Activity
Word for word, retype the lines from the one containing "377x184 pixels. At" to the one containing "You are a computer-use agent. 391x399 pixels." below, keeping both end lines and dropping the pictures.

Input records

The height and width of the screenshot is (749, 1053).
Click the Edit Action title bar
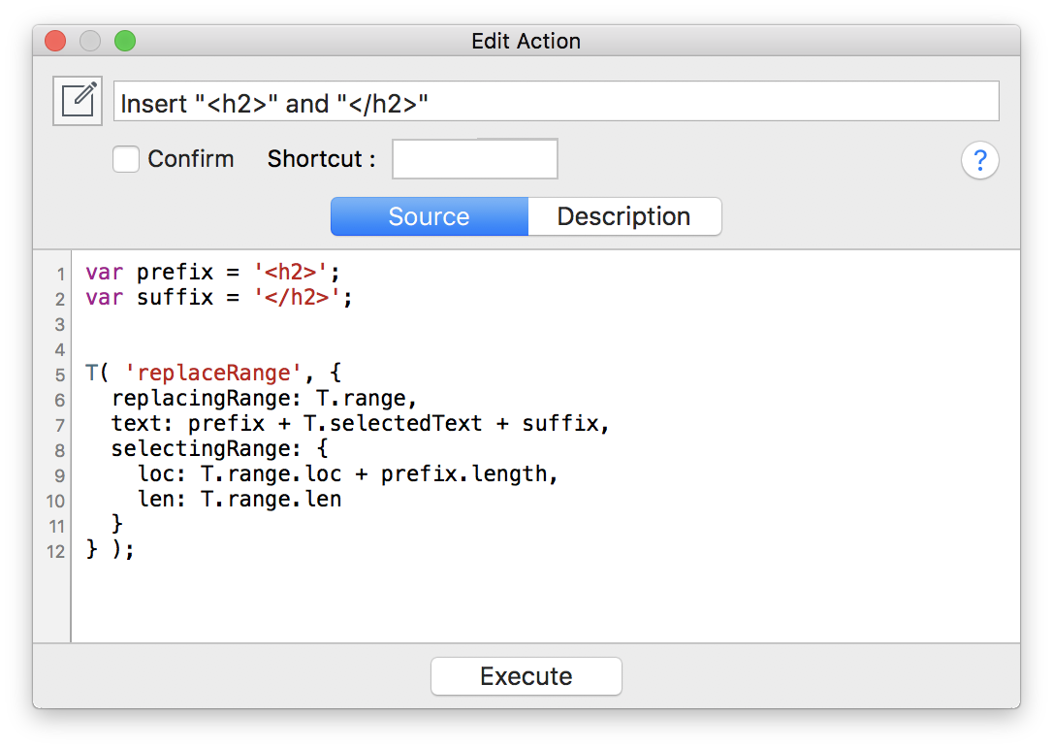(x=526, y=41)
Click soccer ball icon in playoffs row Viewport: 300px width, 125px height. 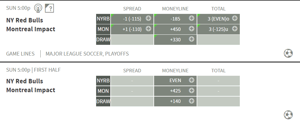[288, 53]
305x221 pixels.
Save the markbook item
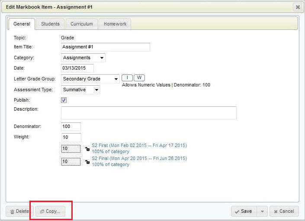click(x=244, y=211)
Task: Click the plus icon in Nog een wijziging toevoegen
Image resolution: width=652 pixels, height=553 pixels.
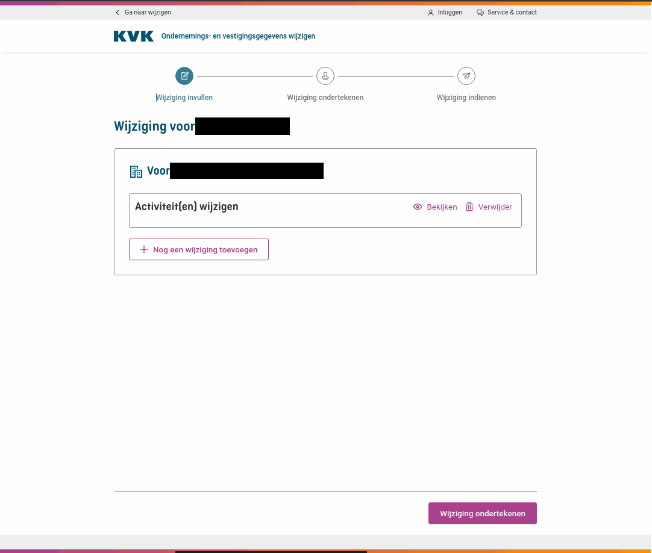Action: click(x=143, y=249)
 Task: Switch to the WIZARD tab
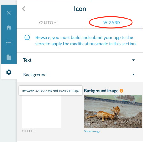pos(112,23)
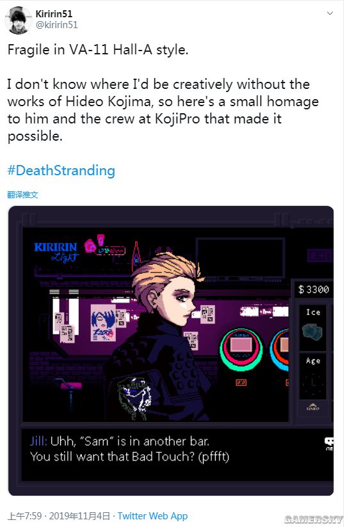Open the pixel art tweet image
This screenshot has width=347, height=527.
(171, 350)
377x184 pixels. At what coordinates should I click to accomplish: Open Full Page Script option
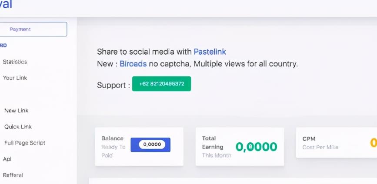[24, 143]
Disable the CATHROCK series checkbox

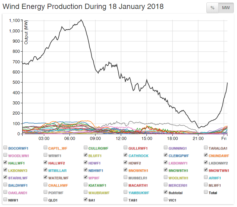tap(125, 155)
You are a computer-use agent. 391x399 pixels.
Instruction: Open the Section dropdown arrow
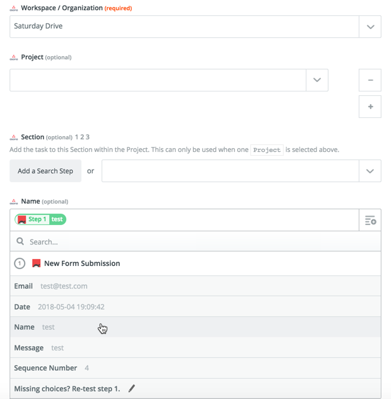pyautogui.click(x=370, y=171)
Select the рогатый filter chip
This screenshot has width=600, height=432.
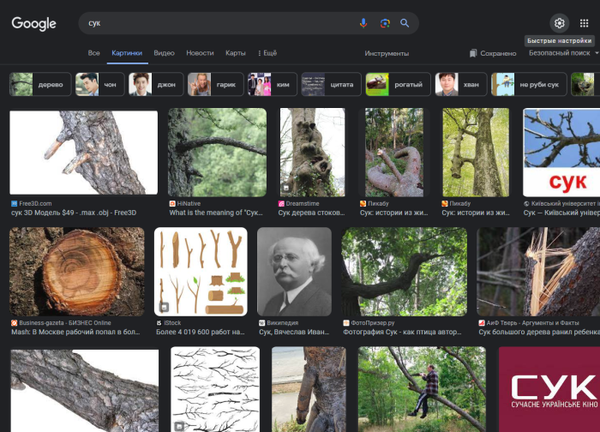(x=397, y=84)
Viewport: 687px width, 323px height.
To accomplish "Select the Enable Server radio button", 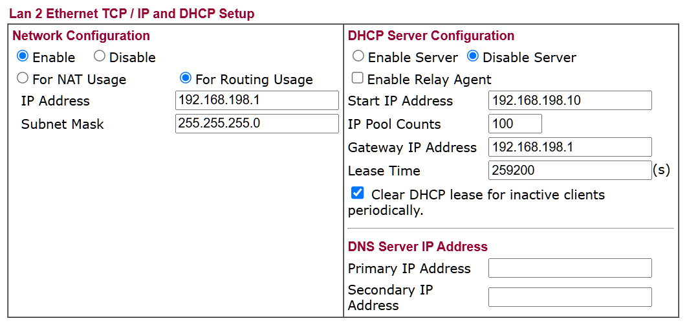I will 358,57.
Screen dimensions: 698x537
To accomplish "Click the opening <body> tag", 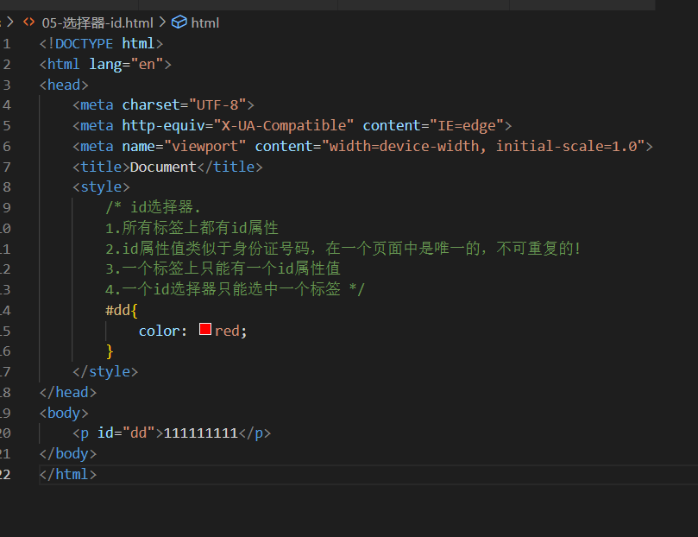I will 63,413.
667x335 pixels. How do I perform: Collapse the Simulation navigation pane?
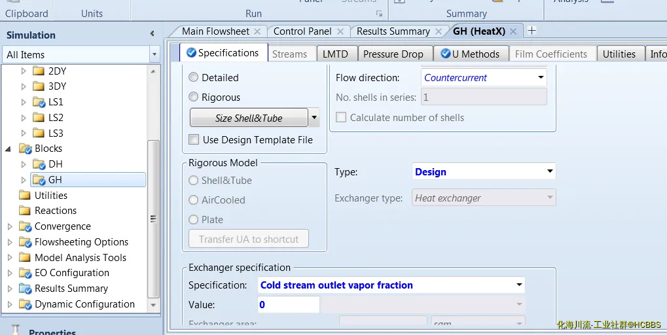[152, 34]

Result of the exercise
377x184 pixels. At what coordinates should I click to accomplish: Open Full Page Script option
[24, 143]
Disable the CATHROCK series checkbox

tap(125, 155)
You are a computer-use agent. 391x399 pixels.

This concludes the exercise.